*Records for the exercise*.
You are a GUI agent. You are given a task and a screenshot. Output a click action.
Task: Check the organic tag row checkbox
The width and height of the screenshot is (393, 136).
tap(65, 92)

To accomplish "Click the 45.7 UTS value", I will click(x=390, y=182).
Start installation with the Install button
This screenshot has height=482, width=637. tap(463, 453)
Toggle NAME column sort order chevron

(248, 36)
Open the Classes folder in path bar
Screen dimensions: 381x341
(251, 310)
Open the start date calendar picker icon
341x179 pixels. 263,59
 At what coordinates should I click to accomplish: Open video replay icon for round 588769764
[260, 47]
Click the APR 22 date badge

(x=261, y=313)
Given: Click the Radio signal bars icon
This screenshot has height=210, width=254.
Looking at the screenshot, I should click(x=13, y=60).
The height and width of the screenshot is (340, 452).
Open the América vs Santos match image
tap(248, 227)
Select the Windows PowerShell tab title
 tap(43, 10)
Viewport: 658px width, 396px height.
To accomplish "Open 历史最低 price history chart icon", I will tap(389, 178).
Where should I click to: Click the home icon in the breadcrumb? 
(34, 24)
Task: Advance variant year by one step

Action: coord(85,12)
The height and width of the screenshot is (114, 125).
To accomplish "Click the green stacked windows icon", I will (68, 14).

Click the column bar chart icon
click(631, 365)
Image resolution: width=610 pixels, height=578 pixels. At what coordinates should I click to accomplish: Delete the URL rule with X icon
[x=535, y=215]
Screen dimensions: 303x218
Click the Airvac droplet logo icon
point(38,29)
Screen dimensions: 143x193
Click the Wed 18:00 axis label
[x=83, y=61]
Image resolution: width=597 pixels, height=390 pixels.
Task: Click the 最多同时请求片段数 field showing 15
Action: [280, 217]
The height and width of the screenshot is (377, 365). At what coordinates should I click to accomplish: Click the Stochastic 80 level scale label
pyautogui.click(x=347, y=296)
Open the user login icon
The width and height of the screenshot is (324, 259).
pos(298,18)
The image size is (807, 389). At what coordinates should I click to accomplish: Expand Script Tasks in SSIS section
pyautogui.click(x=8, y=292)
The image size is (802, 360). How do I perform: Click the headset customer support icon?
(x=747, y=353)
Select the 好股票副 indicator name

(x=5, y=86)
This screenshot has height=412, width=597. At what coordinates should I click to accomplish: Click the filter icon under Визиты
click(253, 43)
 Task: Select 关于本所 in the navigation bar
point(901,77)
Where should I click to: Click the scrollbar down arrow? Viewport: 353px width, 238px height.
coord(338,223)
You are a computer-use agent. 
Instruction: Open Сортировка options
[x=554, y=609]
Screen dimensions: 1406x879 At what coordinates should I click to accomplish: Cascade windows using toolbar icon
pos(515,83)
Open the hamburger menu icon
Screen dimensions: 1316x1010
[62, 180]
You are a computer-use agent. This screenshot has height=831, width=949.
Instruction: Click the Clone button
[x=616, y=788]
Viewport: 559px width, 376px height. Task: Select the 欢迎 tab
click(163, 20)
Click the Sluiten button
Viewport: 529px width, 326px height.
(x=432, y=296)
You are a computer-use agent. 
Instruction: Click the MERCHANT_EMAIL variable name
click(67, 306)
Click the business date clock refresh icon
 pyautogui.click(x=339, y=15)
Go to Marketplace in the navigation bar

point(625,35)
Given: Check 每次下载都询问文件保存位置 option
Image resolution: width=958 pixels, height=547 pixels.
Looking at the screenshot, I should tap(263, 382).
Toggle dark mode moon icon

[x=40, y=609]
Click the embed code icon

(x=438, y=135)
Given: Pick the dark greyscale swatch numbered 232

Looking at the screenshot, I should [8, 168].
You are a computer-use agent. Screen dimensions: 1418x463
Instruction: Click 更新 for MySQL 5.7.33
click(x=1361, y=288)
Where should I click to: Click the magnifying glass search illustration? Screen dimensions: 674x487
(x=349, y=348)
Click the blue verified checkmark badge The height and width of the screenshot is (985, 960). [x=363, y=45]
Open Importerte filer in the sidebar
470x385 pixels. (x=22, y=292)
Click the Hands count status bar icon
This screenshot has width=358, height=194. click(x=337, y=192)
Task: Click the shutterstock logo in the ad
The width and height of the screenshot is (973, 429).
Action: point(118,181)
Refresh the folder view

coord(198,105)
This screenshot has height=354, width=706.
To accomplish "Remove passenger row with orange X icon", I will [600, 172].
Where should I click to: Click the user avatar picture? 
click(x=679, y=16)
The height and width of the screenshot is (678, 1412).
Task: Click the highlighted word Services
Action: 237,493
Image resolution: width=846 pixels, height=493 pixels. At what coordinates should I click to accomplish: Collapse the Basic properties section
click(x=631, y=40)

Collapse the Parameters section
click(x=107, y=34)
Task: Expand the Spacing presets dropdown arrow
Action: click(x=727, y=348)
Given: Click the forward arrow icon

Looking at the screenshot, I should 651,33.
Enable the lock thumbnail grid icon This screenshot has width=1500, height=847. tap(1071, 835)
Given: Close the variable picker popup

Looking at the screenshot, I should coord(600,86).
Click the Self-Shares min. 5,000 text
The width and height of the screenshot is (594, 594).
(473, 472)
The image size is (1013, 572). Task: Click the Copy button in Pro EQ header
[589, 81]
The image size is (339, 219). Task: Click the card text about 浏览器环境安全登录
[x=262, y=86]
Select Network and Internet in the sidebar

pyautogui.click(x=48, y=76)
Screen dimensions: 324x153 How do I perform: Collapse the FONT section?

*Problem statement*. Put the items starting at the line containing "Where should I click to: Click the home" and ending at the line containing "click(631, 365)" into a two-column CSV with the columns instruction and answer. Give one row per item, with each value in a single quoted field and any line breaks replaced by spaces.

*Complete output*.
instruction,answer
"Where should I click to: Click the home icon in the breadcrumb?","(34, 24)"
"Task: Advance variant year by one step","Action: coord(85,12)"
"The height and width of the screenshot is (114, 125). To accomplish ""Click the green stacked windows icon"",","I will (68, 14)."
"Click the column bar chart icon","click(631, 365)"